Statistical Transport Talk Series
When: Mondays at 1:00pm EST Where: Hybrid - DeGroot Hall (Statistics Department, CMU) / Zoom
About
We are a group of students and faculty at (mostly) the Department of Statistics and Data Science at CMU interested in discussing the role of transport maps in statistics and machine learning. A non-exhaustive list of topics we have been reviewing are: statistical theory (rates of convergence), trajectory inference, applications to causal inference and genomics.
Upcoming Talks
| Date | Speaker | Affiliation | Title |
|---|---|---|---|
| 03/23/2026 | Romain Lopez | NYU | TBA |
| 04/06/2026 | Aram-Alexandre Pooladian | NYU | Yale |
| 04/13/2026 | Nicolas Garcia Trillos | UW Madison | TBA |
Next Talk
03/16/2026 - Sanjit Dandapanthula - CMU
Towards a theoretical understanding of reward hacking in guided diffusion models Diffusion and flow-based models have become the dominant paradigm for generative modeling.
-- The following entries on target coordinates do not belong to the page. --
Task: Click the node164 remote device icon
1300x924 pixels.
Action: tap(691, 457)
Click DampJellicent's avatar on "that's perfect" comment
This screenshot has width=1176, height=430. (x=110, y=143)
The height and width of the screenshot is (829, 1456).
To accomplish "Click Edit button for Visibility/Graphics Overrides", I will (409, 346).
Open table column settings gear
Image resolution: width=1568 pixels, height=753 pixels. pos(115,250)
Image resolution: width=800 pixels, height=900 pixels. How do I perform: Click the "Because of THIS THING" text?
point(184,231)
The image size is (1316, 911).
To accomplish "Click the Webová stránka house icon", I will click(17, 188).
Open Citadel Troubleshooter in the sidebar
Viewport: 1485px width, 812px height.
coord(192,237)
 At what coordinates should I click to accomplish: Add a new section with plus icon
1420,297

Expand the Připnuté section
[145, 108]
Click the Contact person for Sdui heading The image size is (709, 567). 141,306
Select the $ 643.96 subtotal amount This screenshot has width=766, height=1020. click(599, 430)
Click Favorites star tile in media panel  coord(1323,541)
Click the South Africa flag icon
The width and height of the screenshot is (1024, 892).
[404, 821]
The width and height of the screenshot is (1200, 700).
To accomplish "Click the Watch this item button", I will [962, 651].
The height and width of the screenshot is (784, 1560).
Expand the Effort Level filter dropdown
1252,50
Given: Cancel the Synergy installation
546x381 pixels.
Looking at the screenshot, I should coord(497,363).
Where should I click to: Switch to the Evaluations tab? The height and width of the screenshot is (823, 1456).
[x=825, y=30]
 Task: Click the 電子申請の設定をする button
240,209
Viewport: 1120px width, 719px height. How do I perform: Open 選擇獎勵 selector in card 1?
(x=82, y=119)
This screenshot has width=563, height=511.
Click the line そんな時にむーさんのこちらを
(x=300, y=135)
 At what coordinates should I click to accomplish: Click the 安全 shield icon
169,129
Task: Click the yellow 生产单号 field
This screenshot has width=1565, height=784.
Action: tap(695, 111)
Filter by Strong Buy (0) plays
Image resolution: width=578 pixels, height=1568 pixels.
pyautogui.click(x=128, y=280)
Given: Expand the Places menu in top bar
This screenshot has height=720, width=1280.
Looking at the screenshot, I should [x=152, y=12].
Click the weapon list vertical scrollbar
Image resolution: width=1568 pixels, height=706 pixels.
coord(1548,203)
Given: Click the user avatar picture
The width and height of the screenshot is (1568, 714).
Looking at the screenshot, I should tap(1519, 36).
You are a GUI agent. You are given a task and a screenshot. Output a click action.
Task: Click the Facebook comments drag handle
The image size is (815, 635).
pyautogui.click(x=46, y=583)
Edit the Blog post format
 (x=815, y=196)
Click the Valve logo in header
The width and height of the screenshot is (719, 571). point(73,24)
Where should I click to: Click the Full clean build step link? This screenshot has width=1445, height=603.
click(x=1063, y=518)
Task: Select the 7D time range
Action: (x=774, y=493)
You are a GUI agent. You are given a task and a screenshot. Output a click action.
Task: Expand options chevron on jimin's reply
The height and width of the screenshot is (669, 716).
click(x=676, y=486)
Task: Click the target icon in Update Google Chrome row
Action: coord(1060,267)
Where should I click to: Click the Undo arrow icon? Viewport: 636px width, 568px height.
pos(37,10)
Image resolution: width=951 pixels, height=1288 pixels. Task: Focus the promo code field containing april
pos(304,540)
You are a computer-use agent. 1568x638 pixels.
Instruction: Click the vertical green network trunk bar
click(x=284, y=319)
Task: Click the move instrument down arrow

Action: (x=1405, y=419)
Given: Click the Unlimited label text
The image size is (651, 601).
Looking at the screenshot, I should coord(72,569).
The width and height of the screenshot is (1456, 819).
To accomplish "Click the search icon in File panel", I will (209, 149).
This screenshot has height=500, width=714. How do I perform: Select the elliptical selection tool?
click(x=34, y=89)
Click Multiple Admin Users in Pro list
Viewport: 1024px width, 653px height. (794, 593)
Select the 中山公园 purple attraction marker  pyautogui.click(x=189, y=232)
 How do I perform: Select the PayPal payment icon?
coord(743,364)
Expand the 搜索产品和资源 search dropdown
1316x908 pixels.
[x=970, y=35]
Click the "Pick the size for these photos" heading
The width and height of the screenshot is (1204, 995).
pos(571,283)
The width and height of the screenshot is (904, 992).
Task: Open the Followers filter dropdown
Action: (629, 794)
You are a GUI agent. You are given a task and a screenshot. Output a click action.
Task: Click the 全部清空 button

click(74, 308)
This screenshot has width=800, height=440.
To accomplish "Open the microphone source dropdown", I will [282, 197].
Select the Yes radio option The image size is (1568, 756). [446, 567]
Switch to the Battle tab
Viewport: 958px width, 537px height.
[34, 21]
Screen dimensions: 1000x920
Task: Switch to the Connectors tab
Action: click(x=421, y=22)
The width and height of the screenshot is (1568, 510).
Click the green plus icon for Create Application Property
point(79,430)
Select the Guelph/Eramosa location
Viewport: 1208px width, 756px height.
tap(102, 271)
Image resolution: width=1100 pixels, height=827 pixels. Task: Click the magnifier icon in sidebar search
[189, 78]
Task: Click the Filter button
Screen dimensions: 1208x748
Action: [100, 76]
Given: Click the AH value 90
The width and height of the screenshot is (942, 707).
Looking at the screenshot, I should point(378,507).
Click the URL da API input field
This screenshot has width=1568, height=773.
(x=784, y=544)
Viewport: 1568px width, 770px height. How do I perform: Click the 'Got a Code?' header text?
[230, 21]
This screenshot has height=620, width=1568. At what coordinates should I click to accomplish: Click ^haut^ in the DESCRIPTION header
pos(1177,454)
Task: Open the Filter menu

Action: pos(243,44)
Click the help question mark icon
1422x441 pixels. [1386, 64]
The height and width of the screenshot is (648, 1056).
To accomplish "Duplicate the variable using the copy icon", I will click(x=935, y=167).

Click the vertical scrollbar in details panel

In many practical settings, through the Doob h-transform framework, additional guidance is employed at inference time to obtain samples which maximize a reward function. Despite the widespread use of reward guidance methods, it is known that they empirically suffer from reward hacking, where the guided model over-optimizes the reward function at the cost of previously learned structure. Still, the source of the reward hacking phenomenon remains poorly understood.
In this talk, we carefully analyze the effect of two approximations to the Doob h-transform which are commonly made for computational feasibility: non-memoryless noise schedules and plug-in estimation of the Doob h-function. We demonstrate that even in the simple setting of a Gaussian target under a quadratic reward, these approximations lead to significant reward hacking. Further, we prove that exponentially many particles are required in the plug-in approximation to resolve the reward hacking problem in the tails of the distribution. We then extend our results to Gaussian mixtures and propose a simple schedule for the reward scale to mitigate within-mode reward hacking. Finally, we validate our theoretical results with experiments.
This is a work in progress, done in collaboration with Nicholas Boffi.
03/09/2026 - JungHo Lee - Statistics and Data Science, CMU
Transporting policies across networks via Gromov-Wasserstein optimal transport We consider the problem of learning a treatment rule (policy) in a source population and deploying it in a different target population. This is challenging when the two populations differ substantially and units are connected within each population, since units are not directly comparable across networks and a policy’s welfare can depend on the network-wide treatment assignment pattern (interference). We discuss a potential approach based on Gromov-Wasserstein optimal transport for policy transfer in such settings. The key idea is to align the two populations using relational dissimilarities that (i) summarize interference-relevant structure, and (ii) provide the basis for constructing a Gromov-Wasserstein coupling between the source and target. This talk will mostly be informal.
Past Talks
02/23/2026 - Jiequn Han - Flatiron Institute
Generative Modeling without Clean Data: Self-Consistent Transport under Black-Box Corruptions
Generative modeling aims to learn an underlying data distribution from samples. In many scientific and engineering settings, however, clean samples are never observed; instead, data are available only after passing through a noisy, possibly nonlinear and ill-conditioned corruption channel. The challenge is therefore to learn a generative model for the clean distribution using only corrupted observations and access to the forward process.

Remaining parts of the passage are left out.